Each entry must be restated word for word.
[The records — start]
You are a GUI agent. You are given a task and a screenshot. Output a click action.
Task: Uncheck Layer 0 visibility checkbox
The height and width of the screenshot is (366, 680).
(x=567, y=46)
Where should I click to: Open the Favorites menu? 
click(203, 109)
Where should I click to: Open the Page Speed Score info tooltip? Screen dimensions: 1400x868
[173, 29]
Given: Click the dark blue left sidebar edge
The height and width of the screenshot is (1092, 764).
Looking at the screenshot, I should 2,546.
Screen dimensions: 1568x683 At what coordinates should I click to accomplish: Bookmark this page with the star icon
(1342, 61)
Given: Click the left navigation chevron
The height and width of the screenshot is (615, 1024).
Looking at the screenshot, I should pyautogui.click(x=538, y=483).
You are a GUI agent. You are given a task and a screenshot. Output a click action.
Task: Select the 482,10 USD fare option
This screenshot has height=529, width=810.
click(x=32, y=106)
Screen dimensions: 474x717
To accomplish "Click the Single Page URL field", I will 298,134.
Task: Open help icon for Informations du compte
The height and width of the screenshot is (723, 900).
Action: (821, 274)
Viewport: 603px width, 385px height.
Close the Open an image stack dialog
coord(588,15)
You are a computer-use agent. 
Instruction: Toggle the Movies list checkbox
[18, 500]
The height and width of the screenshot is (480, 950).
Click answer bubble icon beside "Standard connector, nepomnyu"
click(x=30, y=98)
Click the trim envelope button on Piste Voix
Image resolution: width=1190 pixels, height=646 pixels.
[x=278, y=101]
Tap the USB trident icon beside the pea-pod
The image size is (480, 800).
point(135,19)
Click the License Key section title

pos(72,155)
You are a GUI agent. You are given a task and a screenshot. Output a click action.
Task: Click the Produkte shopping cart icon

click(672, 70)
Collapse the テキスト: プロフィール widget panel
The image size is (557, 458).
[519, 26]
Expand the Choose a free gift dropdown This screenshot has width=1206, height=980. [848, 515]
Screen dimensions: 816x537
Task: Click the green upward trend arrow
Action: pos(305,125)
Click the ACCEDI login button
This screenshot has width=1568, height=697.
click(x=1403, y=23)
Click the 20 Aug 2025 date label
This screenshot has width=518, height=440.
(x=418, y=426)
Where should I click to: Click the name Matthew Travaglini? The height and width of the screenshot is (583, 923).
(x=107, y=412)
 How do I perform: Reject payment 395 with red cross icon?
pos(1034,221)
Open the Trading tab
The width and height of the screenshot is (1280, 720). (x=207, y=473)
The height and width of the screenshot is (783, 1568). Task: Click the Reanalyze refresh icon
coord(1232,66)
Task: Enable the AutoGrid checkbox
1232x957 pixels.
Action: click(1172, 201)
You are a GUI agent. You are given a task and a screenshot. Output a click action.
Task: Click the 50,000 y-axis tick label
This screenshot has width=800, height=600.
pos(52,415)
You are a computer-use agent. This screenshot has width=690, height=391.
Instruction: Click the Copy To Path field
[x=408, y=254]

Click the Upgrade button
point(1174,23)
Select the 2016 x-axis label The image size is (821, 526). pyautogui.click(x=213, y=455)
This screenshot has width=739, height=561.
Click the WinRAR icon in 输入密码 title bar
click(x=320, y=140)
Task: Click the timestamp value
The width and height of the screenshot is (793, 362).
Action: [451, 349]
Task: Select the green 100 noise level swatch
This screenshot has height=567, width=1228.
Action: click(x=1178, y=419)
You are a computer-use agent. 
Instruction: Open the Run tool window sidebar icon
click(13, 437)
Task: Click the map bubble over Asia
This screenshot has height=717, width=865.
[The records — finish]
## Reply
You are a GUI agent. You are given a task and a screenshot. Output a click action.
Task: Uncheck Layer 0 visibility checkbox
The height and width of the screenshot is (366, 680).
(x=567, y=46)
Where should I click to: Open the Favorites menu? 
click(203, 109)
Where should I click to: Open the Page Speed Score info tooltip? Screen dimensions: 1400x868
[173, 29]
Given: Click the dark blue left sidebar edge
The height and width of the screenshot is (1092, 764).
Looking at the screenshot, I should 2,546.
Screen dimensions: 1568x683 At what coordinates should I click to accomplish: Bookmark this page with the star icon
(1342, 61)
Given: Click the left navigation chevron
The height and width of the screenshot is (615, 1024).
Looking at the screenshot, I should pyautogui.click(x=538, y=483).
You are a GUI agent. You are given a task and a screenshot. Output a click action.
Task: Select the 482,10 USD fare option
This screenshot has height=529, width=810.
click(x=32, y=106)
Screen dimensions: 474x717
To accomplish "Click the Single Page URL field", I will 298,134.
Task: Open help icon for Informations du compte
The height and width of the screenshot is (723, 900).
Action: (821, 274)
Viewport: 603px width, 385px height.
Close the Open an image stack dialog
coord(588,15)
You are a computer-use agent. 
Instruction: Toggle the Movies list checkbox
[18, 500]
The height and width of the screenshot is (480, 950).
Click answer bubble icon beside "Standard connector, nepomnyu"
click(x=30, y=98)
Click the trim envelope button on Piste Voix
Image resolution: width=1190 pixels, height=646 pixels.
[x=278, y=101]
Tap the USB trident icon beside the pea-pod
The image size is (480, 800).
point(135,19)
Click the License Key section title

pos(72,155)
You are a GUI agent. You are given a task and a screenshot. Output a click action.
Task: Click the Produkte shopping cart icon

click(672, 70)
Collapse the テキスト: プロフィール widget panel
The image size is (557, 458).
[519, 26]
Expand the Choose a free gift dropdown This screenshot has width=1206, height=980. [848, 515]
Screen dimensions: 816x537
Task: Click the green upward trend arrow
Action: pos(305,125)
Click the ACCEDI login button
This screenshot has width=1568, height=697.
click(x=1403, y=23)
Click the 20 Aug 2025 date label
This screenshot has width=518, height=440.
(x=418, y=426)
Where should I click to: Click the name Matthew Travaglini? The height and width of the screenshot is (583, 923).
(x=107, y=412)
 How do I perform: Reject payment 395 with red cross icon?
pos(1034,221)
Open the Trading tab
The width and height of the screenshot is (1280, 720). (x=207, y=473)
The height and width of the screenshot is (783, 1568). Task: Click the Reanalyze refresh icon
coord(1232,66)
Task: Enable the AutoGrid checkbox
1232x957 pixels.
Action: click(1172, 201)
You are a GUI agent. You are given a task and a screenshot. Output a click action.
Task: Click the 50,000 y-axis tick label
This screenshot has width=800, height=600.
pos(52,415)
You are a computer-use agent. This screenshot has width=690, height=391.
Instruction: Click the Copy To Path field
[x=408, y=254]

Click the Upgrade button
point(1174,23)
Select the 2016 x-axis label The image size is (821, 526). pyautogui.click(x=213, y=455)
This screenshot has width=739, height=561.
Click the WinRAR icon in 输入密码 title bar
click(x=320, y=140)
Task: Click the timestamp value
The width and height of the screenshot is (793, 362).
Action: [451, 349]
Task: Select the green 100 noise level swatch
This screenshot has height=567, width=1228.
Action: click(x=1178, y=419)
You are a computer-use agent. 
Instruction: Open the Run tool window sidebar icon
click(13, 437)
Task: Click the map bubble over Asia
This screenshot has height=717, width=865.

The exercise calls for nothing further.